**Given records**:
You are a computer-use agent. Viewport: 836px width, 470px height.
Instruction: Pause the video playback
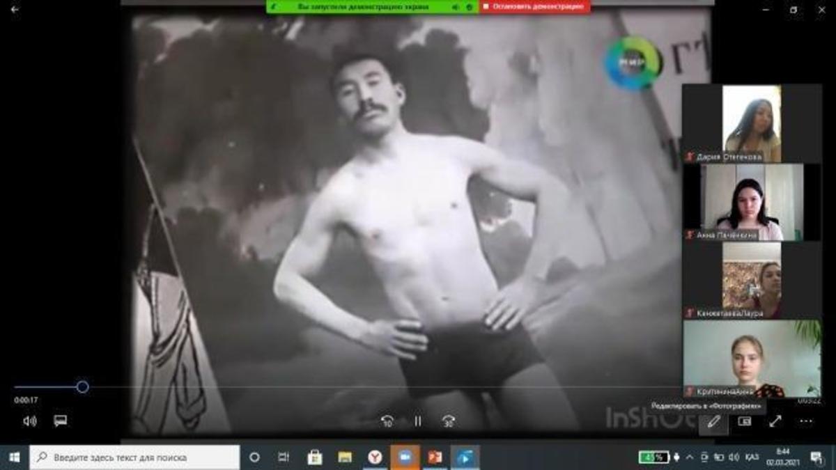pyautogui.click(x=418, y=421)

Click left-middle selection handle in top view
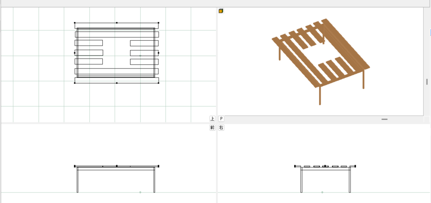(75, 53)
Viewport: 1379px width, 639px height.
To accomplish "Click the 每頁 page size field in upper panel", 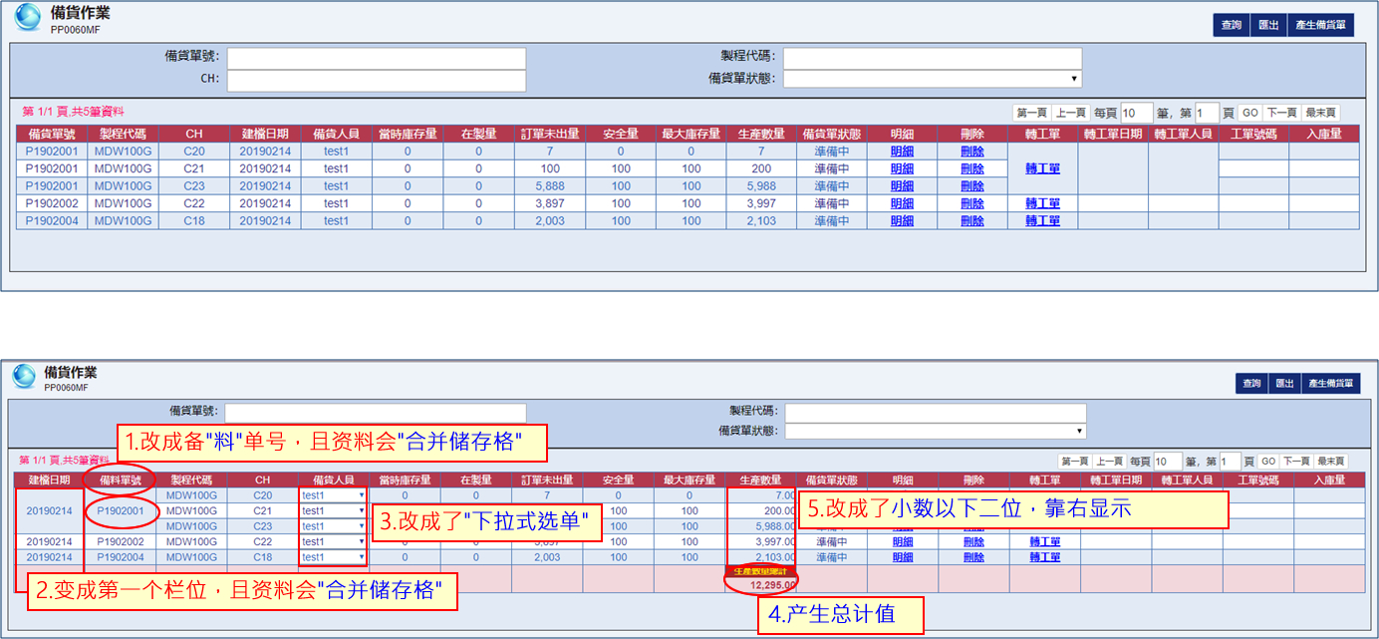I will point(1136,114).
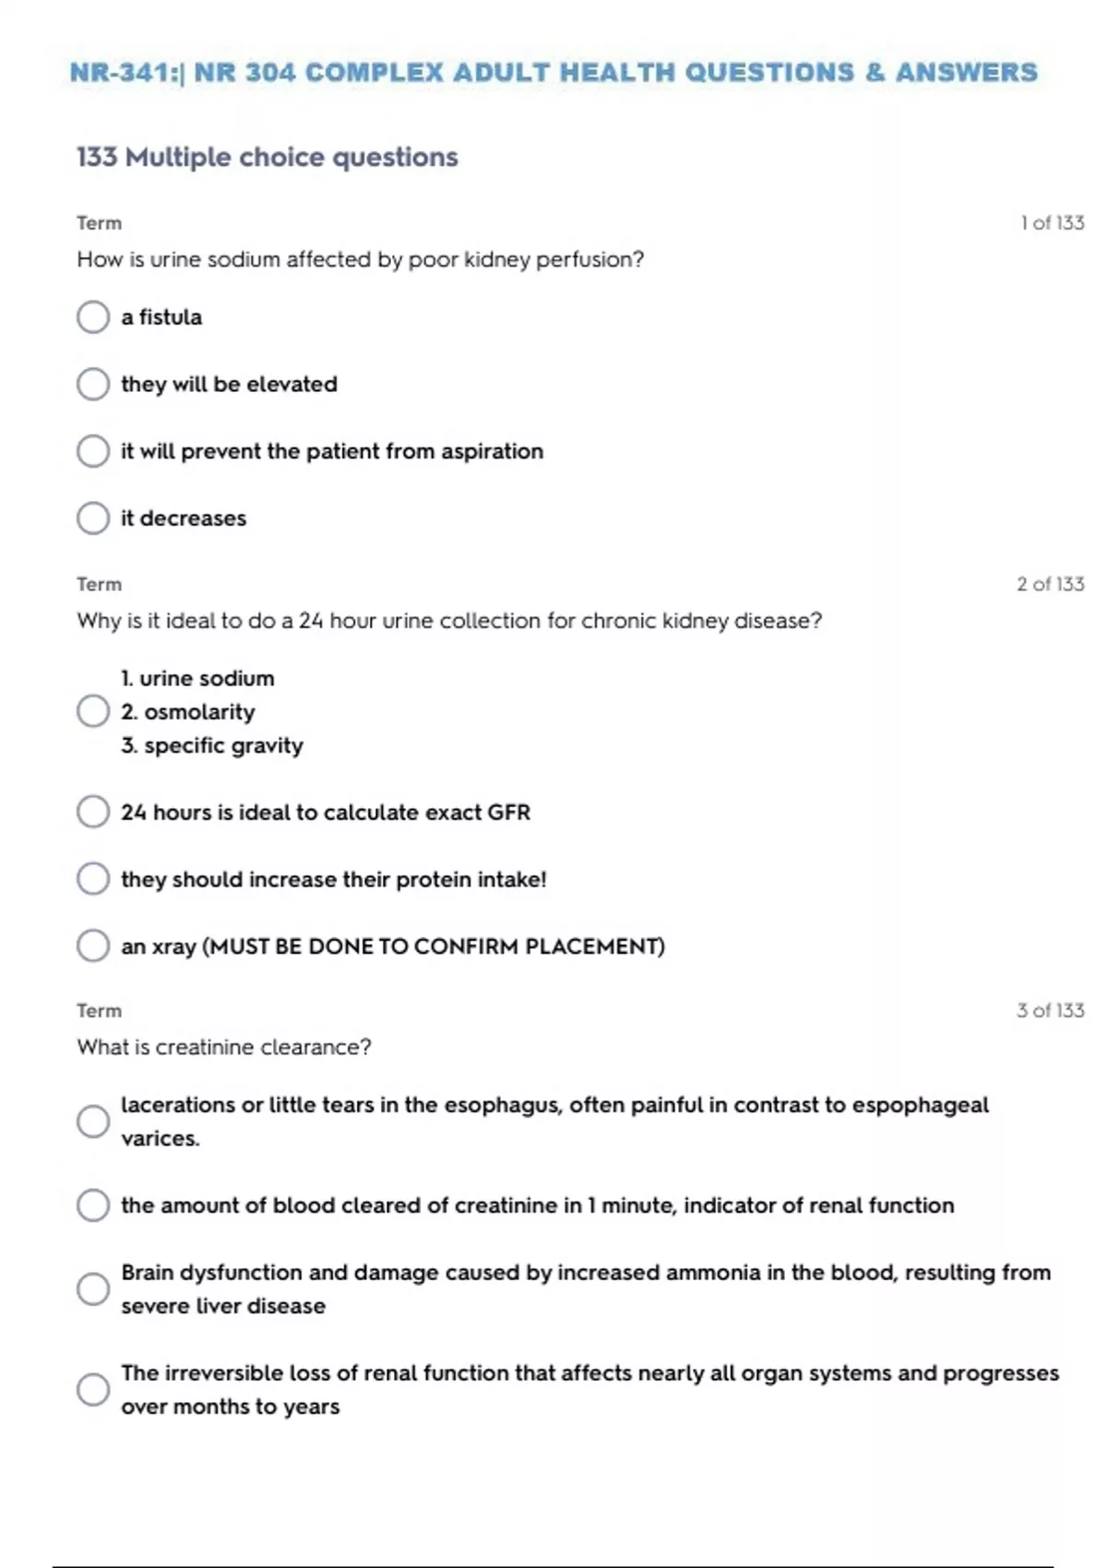Click the 24 hour urine collection question text
Viewport: 1107px width, 1568px height.
[449, 621]
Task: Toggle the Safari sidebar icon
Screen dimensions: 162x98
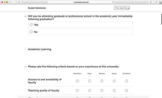Action: [x=19, y=2]
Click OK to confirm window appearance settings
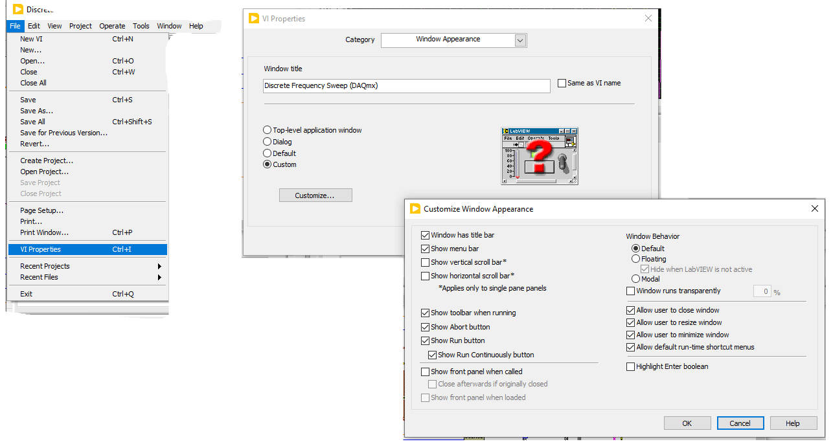Screen dimensions: 833x446 [687, 423]
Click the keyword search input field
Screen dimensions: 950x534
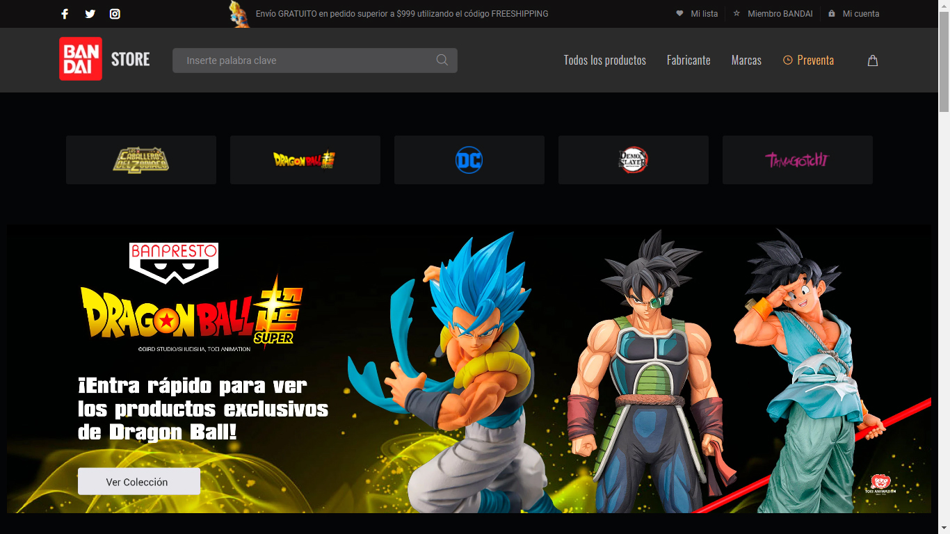tap(306, 60)
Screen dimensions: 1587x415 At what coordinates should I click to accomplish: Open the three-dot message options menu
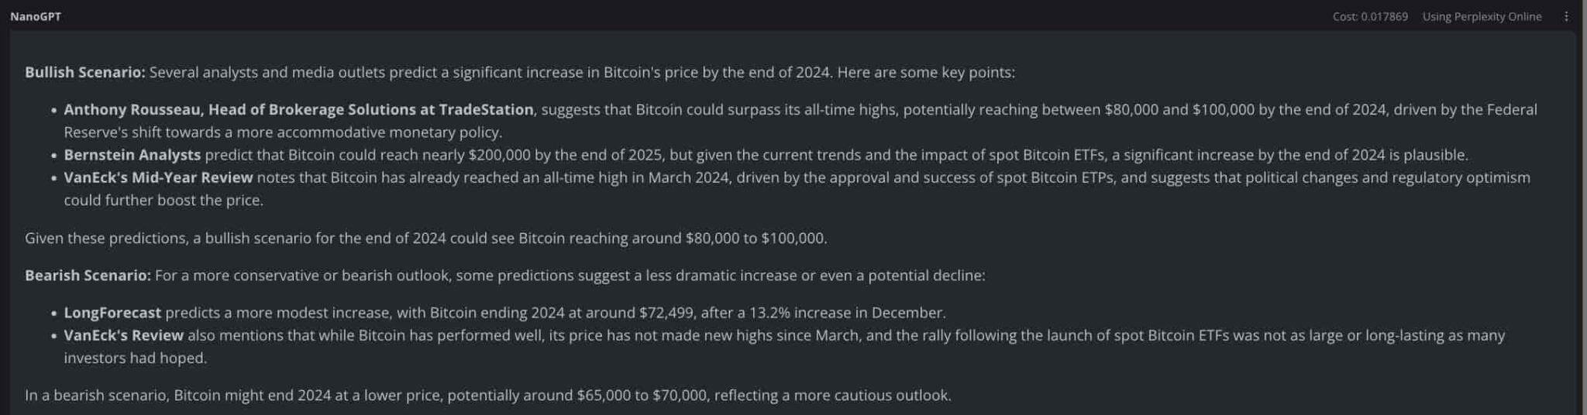pyautogui.click(x=1566, y=16)
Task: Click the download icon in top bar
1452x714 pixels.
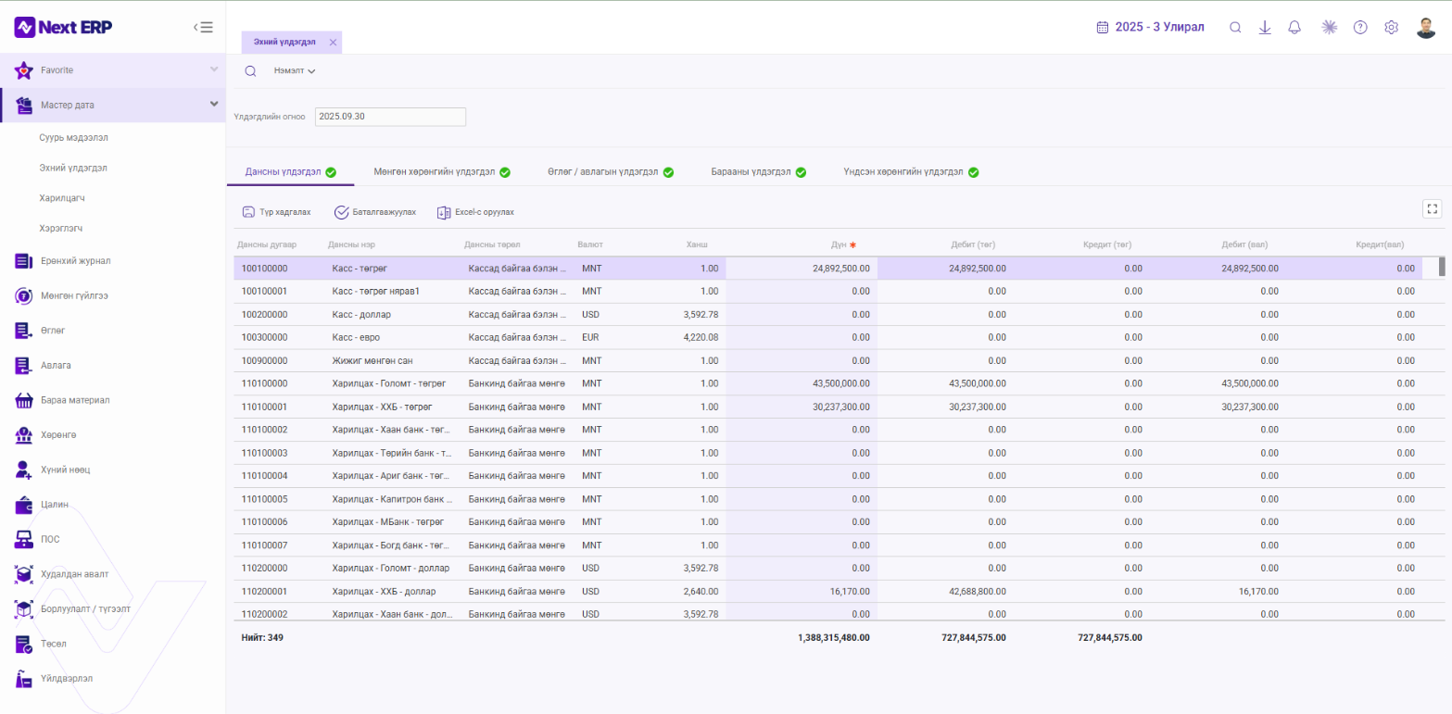Action: point(1265,27)
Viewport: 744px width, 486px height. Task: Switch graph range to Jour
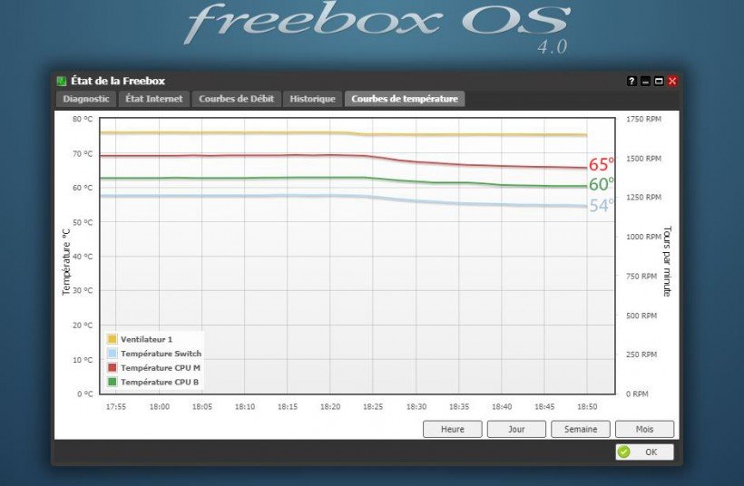516,429
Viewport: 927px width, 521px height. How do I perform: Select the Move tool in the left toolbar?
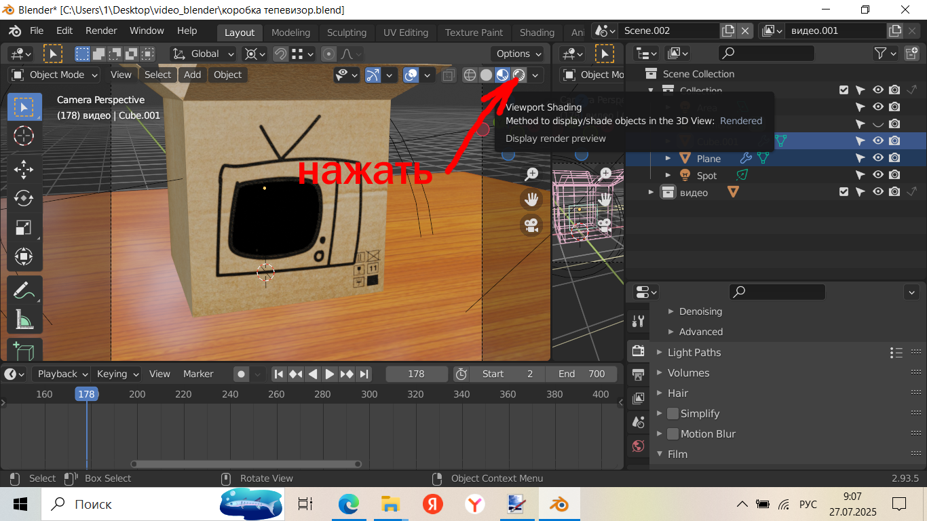(24, 168)
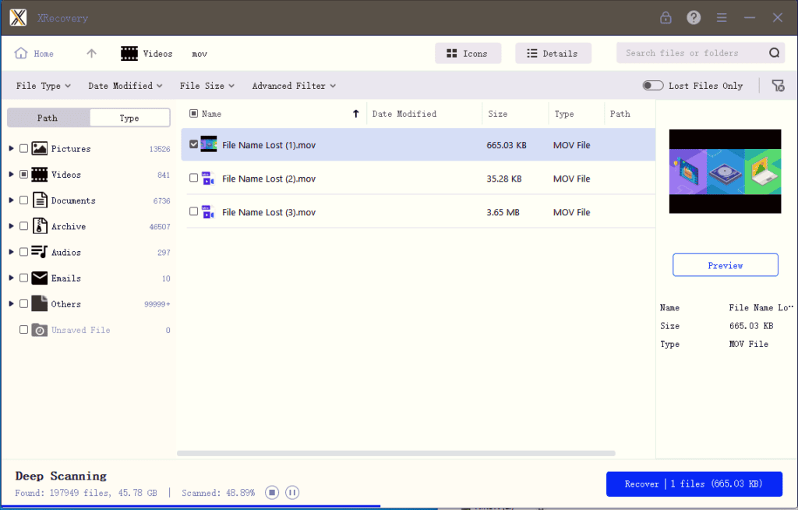Click the horizontal scrollbar under file list

[396, 453]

**How to complete this task**:
Only the number is needed: count the lines of the material that include "icon".

**Your solution**:
2